Trends in Japan

Meteorological Agency Refines Its Forecasts

APRIL 23, 1996

The Meteorological Agency dramatically upgraded its weather forecasts at the beginning of March, adding detailed local reports for 20-kilometer-by-20-kilometer areas and reducing the basic unit of time in the monthly temperature forecasts from 10 days to a week. Because climate has a widespread influence over everything from everyday life to business and commercial activities, the new system got off to an extremely good start with extensive public interest and acclaim.

Local Forecasts
The refinements were made possible by the switch to a supercomputer capable of processing information 10 times faster than its predecessor, which the agency had used for nine years.

The highlight of the new system is the addition of 24-hour local forecasts covering 20-kilometer-square areas. Formerly, weather reports were issued only for 130 places representing parts of or whole prefectures and measuring about 75-kilometers square. Now, however, reports are also made for the 2,000-odd blocks into which the country is divided and the 24-hour predictions are broken down into eight 3-hour segments. Information is displayed on maps subdivided by a grid whose segments correspond to these blocks. A series of maps are issued for each 24-hour report, with each one carrying forecasts on either the type of weather, precipitation, or temperature over a single three-hour period.

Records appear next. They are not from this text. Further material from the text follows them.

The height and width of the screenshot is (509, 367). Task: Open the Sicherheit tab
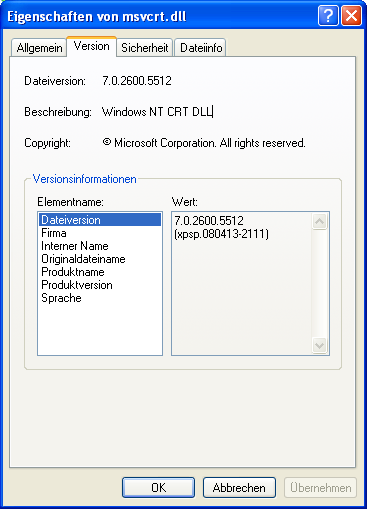click(145, 48)
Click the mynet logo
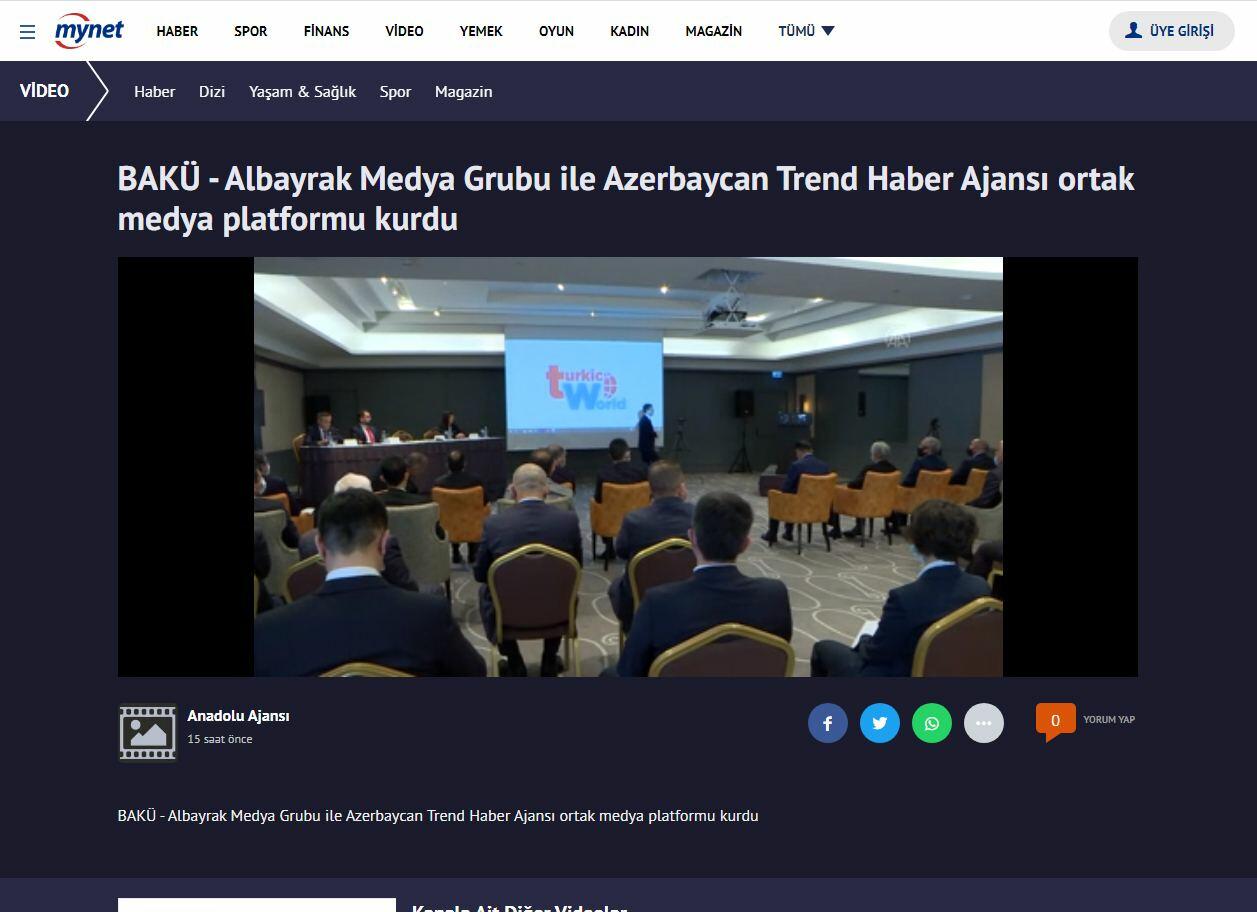 point(89,31)
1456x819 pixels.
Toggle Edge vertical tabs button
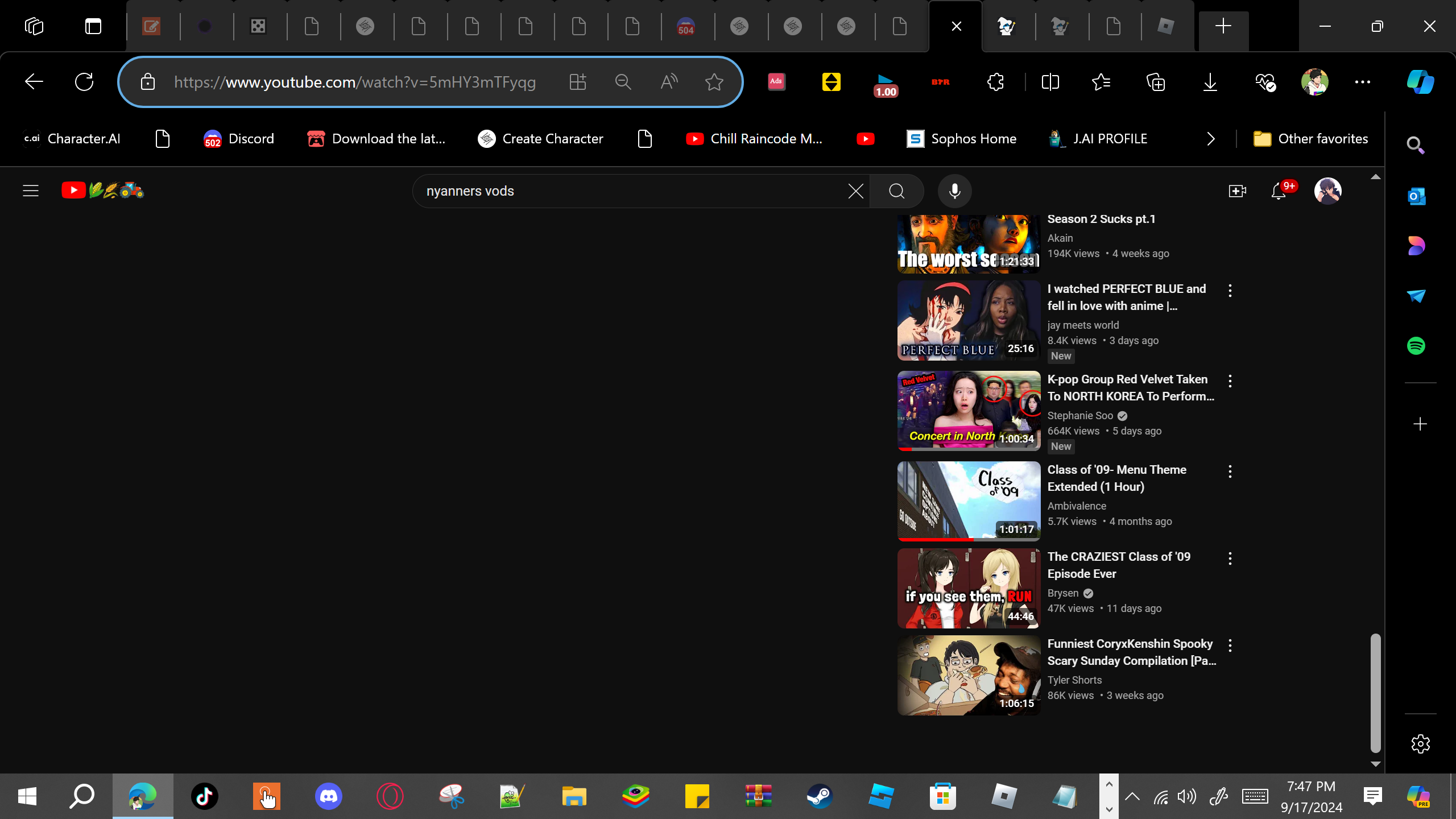coord(93,26)
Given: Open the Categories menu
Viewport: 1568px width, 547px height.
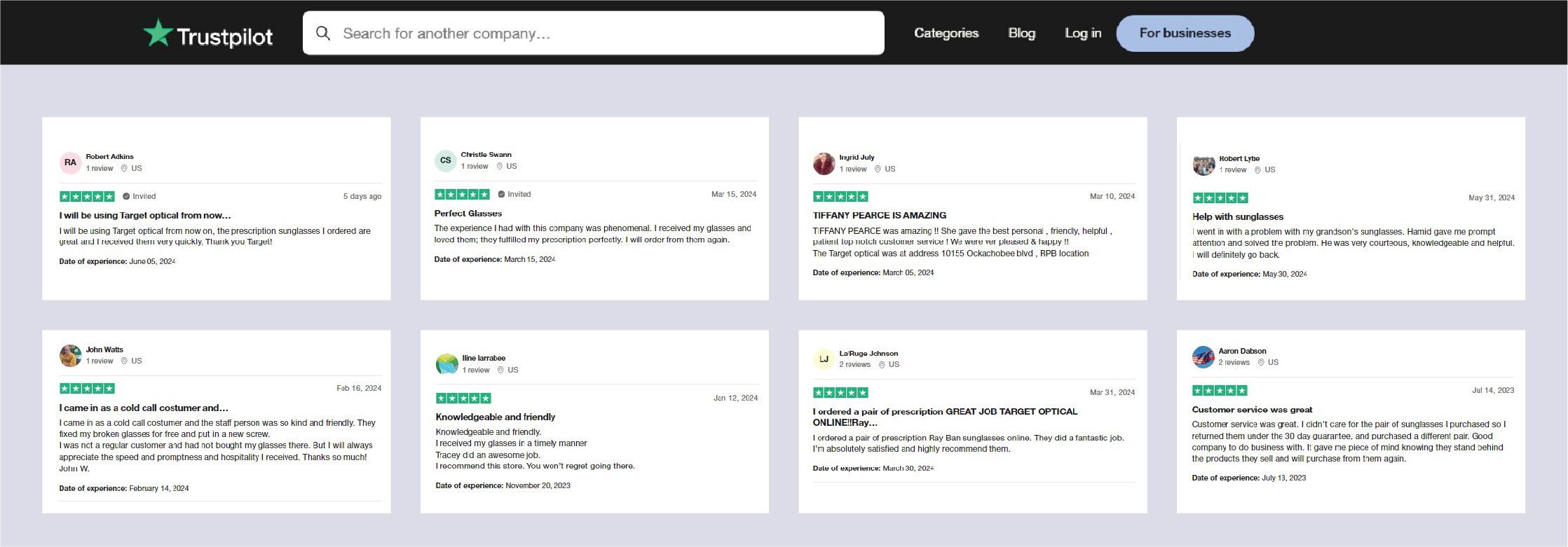Looking at the screenshot, I should pos(946,33).
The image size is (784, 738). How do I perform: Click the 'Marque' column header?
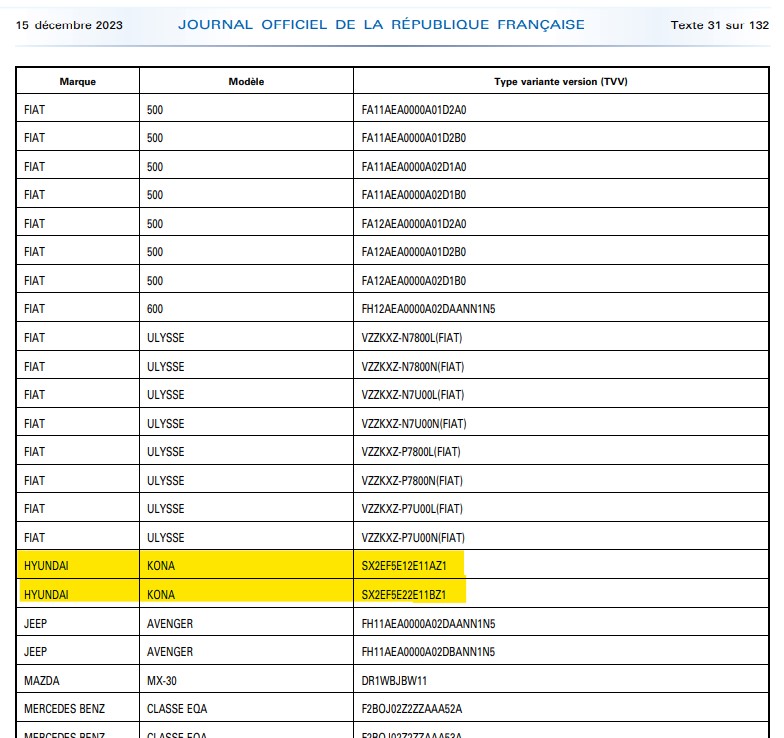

Tokyo Prefecture, for example, now covers eight blocks rather than a single unit (when the outlying islands are excluded), and it is possible to tell at a glance what the weather will be like in each area.

Another feature of the system is chronological forecasting, with 24-hour predictions on the type of weather and temperature for 138 major locations displayed on graphs subdivided into three-hour segments. Changes in temperature are depicted on a line graph and variations in the type of weather are indicated with rain, sun, cloud, and other such marks. It is now possible to discern during which of the three-hour intervals the temperature will drop or rise or the weather will change, a vast improvement over previous forecasts, which only revealed that, for example, it would become cloudy later in the day.

Forecasts are made available three times a day, at 5:00 a.m., 11:00 a.m., and 5:00 p.m., to press and disaster prevention agencies, private weather information firms, and other such organizations.

Probability Added to Monthly Forecasts
Sweeping changes have also been made to the monthly forecasts. Predictions of hours of sunshine have been added to the weather type, temperature, and precipitation forecasts, and temperature forecasts are now given in terms of weeks rather than 10-day periods. Moreover, vague pronouncements like "temperatures will be higher than average" have been replaced by such expressions of probability as "There is a 60% chance that temperatures will be higher than average."

The local coverage and precision of the Meteorological Agency's weather forecasts has some private weather information firms worried about staying in business. However, a number are confident they can compete by catering to the needs of communities, where detailed information on weather is essential when holding events and other activities.